A Trump–DeSantis Ticket Can Win in 2024

The Democratic Party and President Joe Biden are wrecking the country. Their ongoing economic blunders, perverse cultural agenda, and corrupt foreign policy, if unchecked in the near future, will turn the United States into a dystopian nightmare comparable to Venezuela.

This can be averted if former President Donald Trump and Florida Gov. Ron DeSantis run together on the 2024 Republican presidential ballot. Neither can win in 2024 without the other, even if the Democratic alternative is an unpopular incumbent whose running mate is a running joke.

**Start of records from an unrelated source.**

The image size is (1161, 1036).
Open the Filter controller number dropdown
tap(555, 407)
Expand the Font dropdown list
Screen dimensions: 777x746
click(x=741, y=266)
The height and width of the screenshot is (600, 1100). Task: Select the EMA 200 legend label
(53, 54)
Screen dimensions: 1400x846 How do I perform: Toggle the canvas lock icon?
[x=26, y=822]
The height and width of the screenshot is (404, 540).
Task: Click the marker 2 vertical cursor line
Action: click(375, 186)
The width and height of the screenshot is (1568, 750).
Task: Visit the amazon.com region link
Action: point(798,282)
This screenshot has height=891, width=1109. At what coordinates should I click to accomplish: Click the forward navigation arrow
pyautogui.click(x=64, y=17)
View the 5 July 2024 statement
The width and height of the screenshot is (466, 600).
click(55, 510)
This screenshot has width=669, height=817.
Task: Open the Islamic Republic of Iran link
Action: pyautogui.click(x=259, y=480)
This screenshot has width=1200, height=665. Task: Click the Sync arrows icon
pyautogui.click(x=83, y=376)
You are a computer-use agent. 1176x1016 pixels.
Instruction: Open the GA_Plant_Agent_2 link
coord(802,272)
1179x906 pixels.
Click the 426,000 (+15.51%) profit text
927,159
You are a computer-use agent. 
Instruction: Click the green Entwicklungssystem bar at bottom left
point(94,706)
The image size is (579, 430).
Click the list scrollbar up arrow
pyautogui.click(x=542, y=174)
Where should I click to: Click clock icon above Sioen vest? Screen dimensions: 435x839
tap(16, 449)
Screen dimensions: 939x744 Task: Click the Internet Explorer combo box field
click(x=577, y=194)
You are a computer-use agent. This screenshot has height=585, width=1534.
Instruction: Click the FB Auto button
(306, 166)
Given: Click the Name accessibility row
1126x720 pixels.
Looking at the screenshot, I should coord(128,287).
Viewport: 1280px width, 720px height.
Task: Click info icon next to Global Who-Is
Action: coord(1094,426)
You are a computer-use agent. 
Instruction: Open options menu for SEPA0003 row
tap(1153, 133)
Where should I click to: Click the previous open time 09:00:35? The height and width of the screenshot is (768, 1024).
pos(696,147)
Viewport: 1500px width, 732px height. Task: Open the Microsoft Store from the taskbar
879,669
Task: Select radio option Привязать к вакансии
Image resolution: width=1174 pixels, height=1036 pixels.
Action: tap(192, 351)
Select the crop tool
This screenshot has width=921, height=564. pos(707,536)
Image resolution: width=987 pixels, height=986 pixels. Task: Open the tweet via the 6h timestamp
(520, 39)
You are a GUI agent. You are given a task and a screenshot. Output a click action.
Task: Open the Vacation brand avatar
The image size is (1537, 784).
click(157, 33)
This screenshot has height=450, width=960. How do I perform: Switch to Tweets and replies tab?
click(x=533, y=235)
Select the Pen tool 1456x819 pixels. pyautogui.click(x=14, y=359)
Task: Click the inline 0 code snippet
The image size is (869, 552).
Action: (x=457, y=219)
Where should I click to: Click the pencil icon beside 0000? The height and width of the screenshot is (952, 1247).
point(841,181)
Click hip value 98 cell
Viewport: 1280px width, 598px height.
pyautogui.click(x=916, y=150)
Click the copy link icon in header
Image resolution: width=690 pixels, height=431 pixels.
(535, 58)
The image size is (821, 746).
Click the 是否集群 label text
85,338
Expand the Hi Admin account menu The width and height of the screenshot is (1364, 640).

DeSantis can’t win without Trump because the latter is all but certain to capture the Republican nomination. Trump can’t win without DeSantis because his legal difficulties — no matter how illegitimate — will turn off many of the independent voters who will decide the outcome of the 2024 election. A unity ticket consisting of the two most prominent anti-Beltway politicians in the country, on the other hand, will garner well over 90 percent of the Republican vote, plus it would benefit heavily from Biden’s plummeting approval rating among voters who supported him in 2020. Politico reports:

Determining the extent to which Biden’s poor job rating endangers his likely reelection bid is not just an academic exercise. A deep dive into the numbers reveals Biden isn’t just struggling with independents and near-unanimous disapproval among Republicans. He’s also soft among Democrats and left-leaning demographic groups, a weakness that suggests a diminished enthusiasm for his candidacy.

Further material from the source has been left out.